Non può finire così, sarebbe il colmo e, come usa dire, c'è un limite a tutto. Forse è la stampa locale che ci ricama sopra. Stampa amica, è vero, ma in genere è proprio quella che ti frega.
In ogni caso ieri la cronaca palermitana di Repubblica si apriva con la notizia che Leoluca Orlando punta su Ingroia per la presidenza della regione. Cose siciliane - si può pensare - manovre diversive, parole in aramaico. E poi il procuratore aggiunto ha parlato chiaro: va in Guatemala a combattere la mafia mondiale e ha sempre escluso una sua candidatura alla presidenza regionale.

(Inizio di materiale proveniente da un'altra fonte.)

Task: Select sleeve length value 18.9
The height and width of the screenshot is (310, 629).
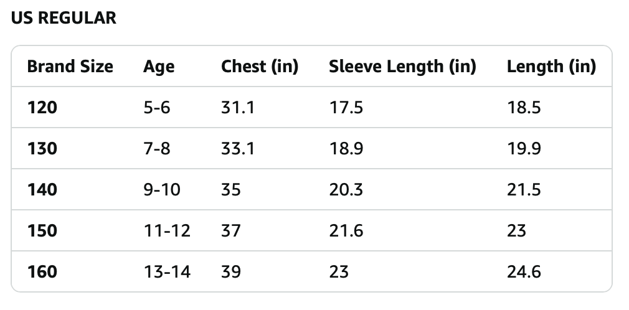Action: pos(346,149)
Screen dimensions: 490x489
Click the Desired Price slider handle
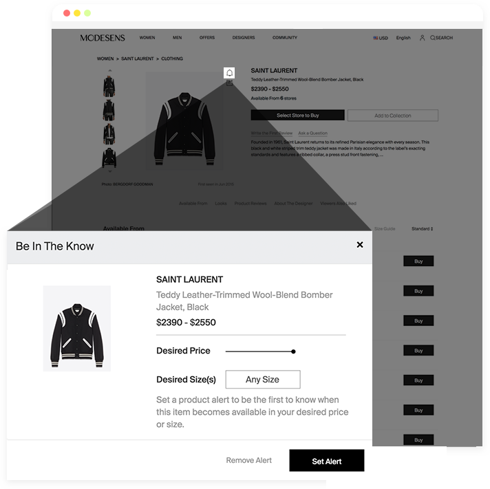(x=293, y=351)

Ma qua sorge il problema: Ingroia si è pronunciato sulla nuova ipotesi orlandiana. Cercato al tribunale di Palermo, sede della procura, è stato trovato a Pontremoli, sede del premio "Bancarella", a una presentazione libraria. E che ha detto? "Allo stato non vedo le condizioni".
Come sarebbe a dire? E se le condizioni cambiassero? Il cronista giudiziario Palazzolo interpreta le sue parole su Repubblica: "Si tratta di un uomo delle istituzioni, non può candidarsi in una lista di partito". Se è per questo, con i tempi che corrono, anche un uomo da marciapiede preferirebbe qualcosa di diverso da un simbolo di partito. Ma forse davvero Ingroia, come Grasso, voleva solo dire che non intende candidarsi e basta. Forse.